The President was earnestly trying to emphasize a solution to the persistent food insecurity problem that our country is failing to shrug off her back. There are definitely many factors that influence the dynamics of hunger in Malawi, but the food culture of her people, largely built around maize, needs to take a fare share of the blame cake. This is the point our President was trying to make, and he was right in my opinion. To put his words in another perspective, we are like swimmers repeatedly crying from thirst while all that we need surrounds us. Malawi’s over-reliance on maize-based foods has dragged on for too long, and it is high time for reconsideration.

I remember a story that went viral during my childhood about a villager who went to visit some relatives in town. In the evening he was given rice for supper, but to the surprise of his hosts, he still had the guts to ask for a “real” supper, meaning nsima, a hard porridge made from maize. When he was told that the rice he had was actually supper, he went to bed very disappointed. He left early in the morning for his village to preach of the evil that had befallen him.

Years later, I am surprised to note that most Malawians still consider maize-based products the only “real” foods. I grew up eating nsima for most of my life, and I don’t want to demonize it. However, as the President indicated, we are too great a nation to be held to ransom by one type of food, especially one that is not even the most nourishing.
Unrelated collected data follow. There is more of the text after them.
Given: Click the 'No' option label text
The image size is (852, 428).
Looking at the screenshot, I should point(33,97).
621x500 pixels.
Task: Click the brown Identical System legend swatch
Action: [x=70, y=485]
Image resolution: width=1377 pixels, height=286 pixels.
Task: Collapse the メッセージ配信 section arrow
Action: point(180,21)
It is baffling that Malawi — a country blessed with abundant water bodies and rich soils where crops such as millet, potatoes, cassava, legumes and more grow year round — continues to toil under the burden of hunger year after year.

Prior to the President’s comments, a senior European Union official and an esteemed Minister of Agriculture raised similar concerns, rallying Malawians to tweak their food culture by looking beyond maize as the only ideal food. It is baffling that Malawi — a country blessed with abundant water bodies and rich soils where crops such as millet, potatoes, cassava, legumes and more grow year round — continues to toil under the burden of hunger year after year. Just imagine if every family in Malawi ate nsima only once a day, substituting other staples like cassava, potatoes or bananas for other meals. The nation would have a surplus of maize, even in times when the harvest was skimpy like this year.

Malawi’s food security strategies and policy commitments need serious reconsideration as well. For a long time the government and its development partners have mostly focused on promoting maize security, and not food security itself. Every year, the government of Malawi spends countless billions of kwachas on the fertilizer subsidy program to boost maize production, but ironically, in less than eight months, almost the same amount is spent on providing relief for hunger. This is enough evidence that our conflation of food security with maize availability is only making the nation even more desperately hungry.

It is encouraging that this mindset is shifting in government, as demonstrated by the President’s speech. Yet my hope is that all this talk is followed by appropriate action so that it doesn’t become just another cheap political sentiment. Such references to food diversification have been rhetorical and rare. These often fleeting sentiments, such as the most recent “State of the Nation” address have yet to be backed by necessary strategies, actions, and resources.

The time is now ripe for Malawians to eat outside the maize box, and for the government and its partners to implement appropriate strategies that will encourage production and consumption of a variety of nutritious foods. Given the way the general populous reacted to the President’s call for a change in food culture, behavior change interventions should play a significant role in any future initiatives aimed at guiding the nation towards a more diverse diet. Kudos to our President for igniting the talk — may we all learn to walk it.